##### TEXTE DE LA PAGE #####
Evaluer l’enfant à 360 degrés ne revient pas à lister des symptômes pour les faire entrer dans une catégorie. Cette démarche repose sur une histoire développementale complète, qui relie les éléments biologiques, environnementaux, médicaux, relationnels et contextuels. L’enfant est observé dans l’ensemble de ses acquisitions : langage, socialisation, motricité, apprentissages scolaires, mais aussi dans ses intérêts, ses talents, ses forces et ses fragilités mais aussi dans ses interactions avec ses proches.
Ce regard s’inscrit dans un modèle dimensionnel plutôt que catégoriel. Les classifications rigides comme le DSM, manuel diagnostique international, sont souvent insuffisantes pour rendre compte de la complexité des enfants. En réalité, les symptômes se chevauchent fréquemment et s’entrecroisent. C’est pourquoi la pédopsychiatrie contemporaine tend à considérer les troubles sur un continuum, en tenant compte des particularités de chaque enfant plutôt que de les enfermer dans des catégories figées.
Cette exploration inclut également les événements de vie problématiques : traumatismes, négligence, maltraitance, accidents ou adversités diverses. Les études longitudinales montrent que l’accumulation de ces expériences adverses peut avoir un impact profond et durable, tant sur la santé mentale que sur la santé physique. On sait, par exemple, que les enfants exposés à plusieurs traumatismes précoces peuvent perdre de nombreuses années d’espérance de vie s’ils n’ont pas bénéficié de soins ou de facteurs de résilience.
##### DONNÉES À EXAMINER #####
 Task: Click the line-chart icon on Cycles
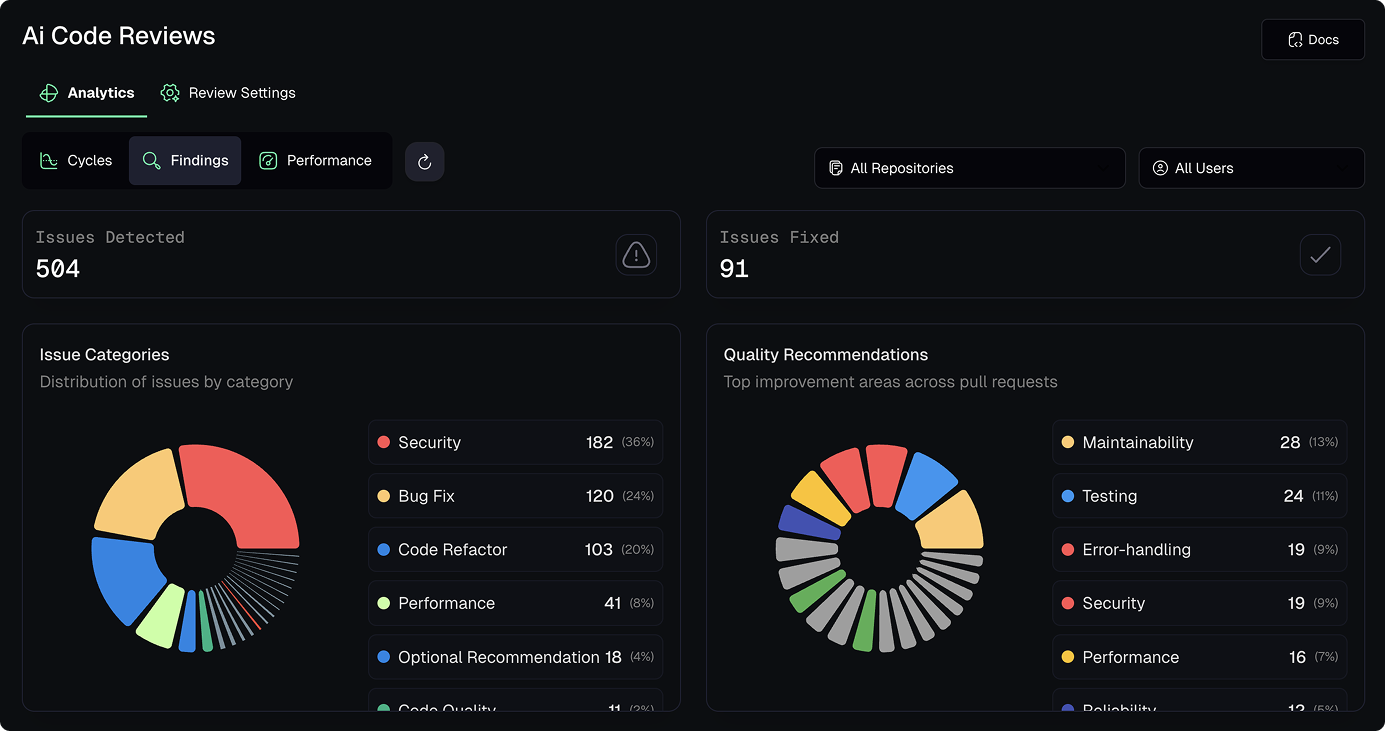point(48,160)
#####
##### DONNÉES À EXAMINER #####
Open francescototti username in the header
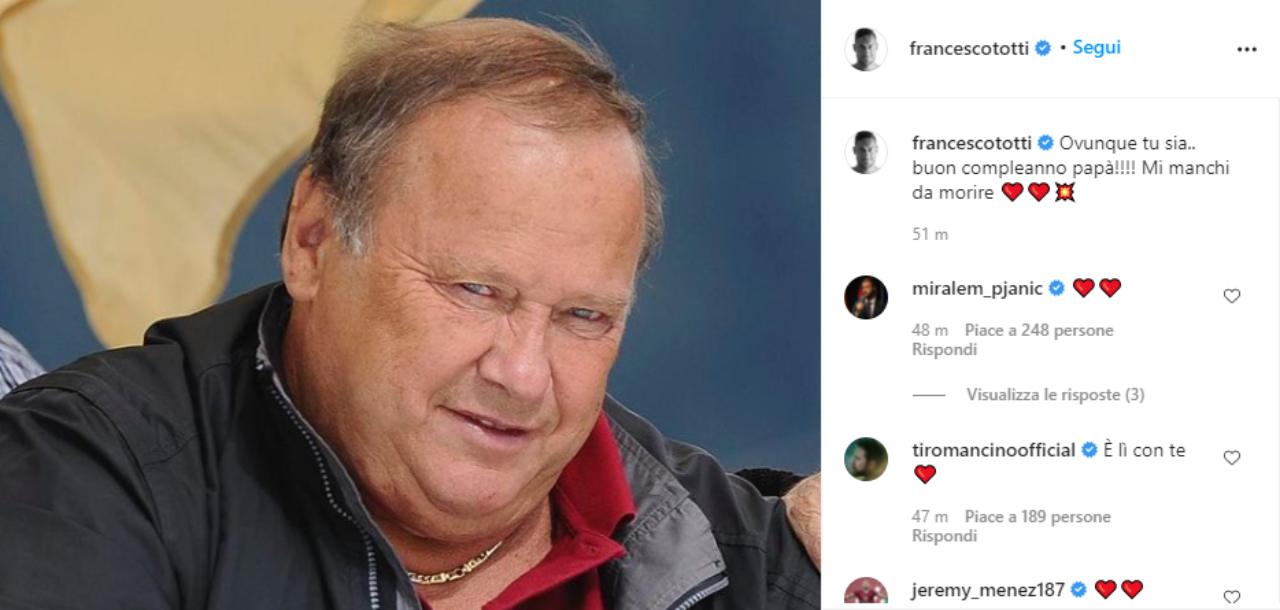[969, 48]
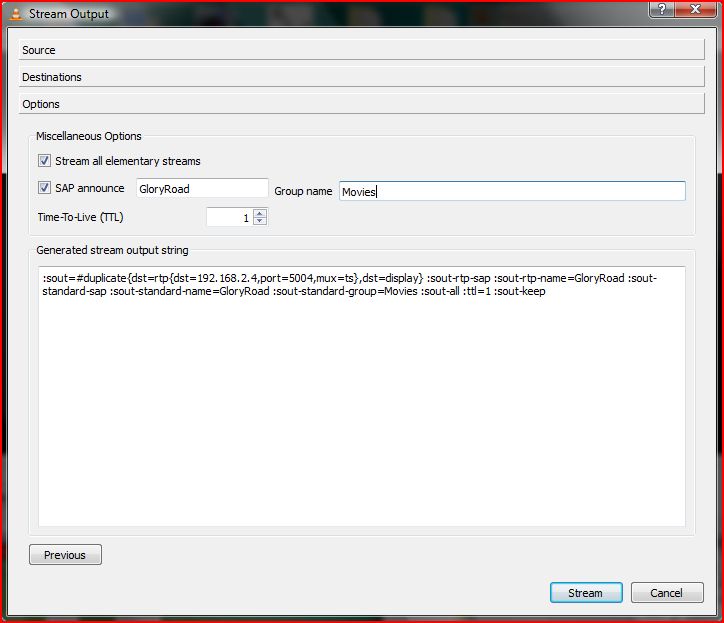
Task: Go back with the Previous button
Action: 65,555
#####
**À COMPLÉTER:**
A. Recopiez le passage du texte sur l'évaluation de l'enfant à 360 degrés en partant des mots « Cette exploration inclut » et en vous arrêtant après « facteurs de résilience. ».
B. Poursuivez le texte sur l'évaluation de l'enfant à 360 degrés à partir de l'endroit où il s'arrête.

**RÉPONSES RÉDIGÉES:**
A.
Cette exploration inclut également les événements de vie problématiques : traumatismes, négligence, maltraitance, accidents ou adversités diverses. Les études longitudinales montrent que l’accumulation de ces expériences adverses peut avoir un impact profond et durable, tant sur la santé mentale que sur la santé physique. On sait, par exemple, que les enfants exposés à plusieurs traumatismes précoces peuvent perdre de nombreuses années d’espérance de vie s’ils n’ont pas bénéficié de soins ou de facteurs de résilience.

B.
La pédopsychiatrie évolue aujourd’hui vers un modèle où l’on ne parle plus d’« enfants handicapés » mais d’enfants différents, porteurs de besoins spécifiques. C’est ce que l’on nomme le mouvement de la neurodiversité, qui invite à considérer les troubles – TDAH, TSA, troubles « dys » – non plus uniquement comme des déficits mais comme des différences. Même dans l’autisme, les profils sont variés. Certains enfants présentent des anomalies génétiques associées à un déficit intellectuel, tandis que d’autres, souvent qualifiés d’« Asperger », développent des compétences remarquables dans certains domaines. L’objectif n’est plus de corriger des déficits mais de trouver des aménagements et des accompagnements adaptés, qui permettent à chaque enfant de s’épanouir selon ses propres capacités.
Cette approche globale ne se limite pas à la biologie. Elle intègre aussi l’environnement relationnel – la famille, la fratrie, l’école, les amis – ainsi que la culture, la religion et le pays dans lequel l’enfant grandit. Un autiste au Vietnam, au Sénégal ou en Belgique présente les mêmes caractéristiques cliniques. Ce qui change, c’est la manière dont il est compris et accompagné. Cette réalité appelle à une ouverture culturelle et à une neutralité dans le regard porté sur l’enfant.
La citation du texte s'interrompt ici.